FRANKFURT (dpa-AFX) - Der Kurs des Euro <EURUS.FX1> ist am Montag nach einer Herabstufung der Kreditwürdigkeit Griechenlands durch die US-Ratingagentur Moody's nur zeitweise unter Verkaufsdruck geraten. Gegen Mittag habe sich die Gemeinschaftswährung mit der wachsenden Sorge vor einer Eskalation der US-Schuldenkrise wieder erholen können, hieß es von Händlern. Zeitweise gelang dem Euro der Sprung über die Marke von 1,44 US-Dollar. Zuletzt stand er etwas darunter bei 1,4374 Dollar. Ein Dollar kostete damit 0,6956 Euro. Die Europäische Zentralbank (EZB) hatte den Referenzkurs am Freitag auf 1,4391 (Donnerstag: 1,4222) Dollar festgesetzt.

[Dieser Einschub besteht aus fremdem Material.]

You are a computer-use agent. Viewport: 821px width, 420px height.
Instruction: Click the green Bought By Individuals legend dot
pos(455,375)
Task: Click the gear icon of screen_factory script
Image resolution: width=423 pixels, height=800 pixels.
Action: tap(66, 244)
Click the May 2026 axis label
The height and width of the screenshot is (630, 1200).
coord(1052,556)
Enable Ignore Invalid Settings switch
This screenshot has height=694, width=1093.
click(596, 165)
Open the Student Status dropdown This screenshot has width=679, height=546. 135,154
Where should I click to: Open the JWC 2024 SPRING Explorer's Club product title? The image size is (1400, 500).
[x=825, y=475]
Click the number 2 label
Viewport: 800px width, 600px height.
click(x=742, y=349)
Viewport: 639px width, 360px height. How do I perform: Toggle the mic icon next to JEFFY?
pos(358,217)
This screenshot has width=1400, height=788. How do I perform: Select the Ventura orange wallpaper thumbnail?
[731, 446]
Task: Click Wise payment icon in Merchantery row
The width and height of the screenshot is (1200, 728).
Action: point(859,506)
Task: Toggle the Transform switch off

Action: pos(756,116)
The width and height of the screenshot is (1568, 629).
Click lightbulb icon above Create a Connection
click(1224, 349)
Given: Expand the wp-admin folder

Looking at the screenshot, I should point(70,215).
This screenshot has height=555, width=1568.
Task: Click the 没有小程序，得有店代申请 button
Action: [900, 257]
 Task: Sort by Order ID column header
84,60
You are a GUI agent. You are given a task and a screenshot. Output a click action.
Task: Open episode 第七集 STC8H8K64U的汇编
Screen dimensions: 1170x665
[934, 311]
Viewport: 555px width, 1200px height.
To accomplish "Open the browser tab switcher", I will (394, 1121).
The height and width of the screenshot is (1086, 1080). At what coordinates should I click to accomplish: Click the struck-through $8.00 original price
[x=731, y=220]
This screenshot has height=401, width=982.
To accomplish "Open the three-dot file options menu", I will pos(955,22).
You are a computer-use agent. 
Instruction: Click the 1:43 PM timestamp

"Die Uhr tickt jenseits des Atlantiks", hieß es in einer Einschätzung der Commerzbank. Die Einigung über die Anhebung der Schuldengrenze in den USA werde immer dringlicher und gleichzeitig die Nervosität der Investoren immer größer. Obwohl laut dem Sprecher des Weißen Hauses eine Einigung vor der Eröffnung der asiatischen Märkte am frühen Morgen gefunden werden sollte, liegen immer noch keine Ergebnisse vor. "Die Zeit wird langsam knapp", schreiben die Commerzbank-Experten. Und selbst wenn jetzt noch kurzfristig eine Einigung gefunden werde, sei die bestmögliche Bewertung der Kreditwürdigkeit der USA durch die Rating-Agenturen "möglicherweise immer noch in Gefahr".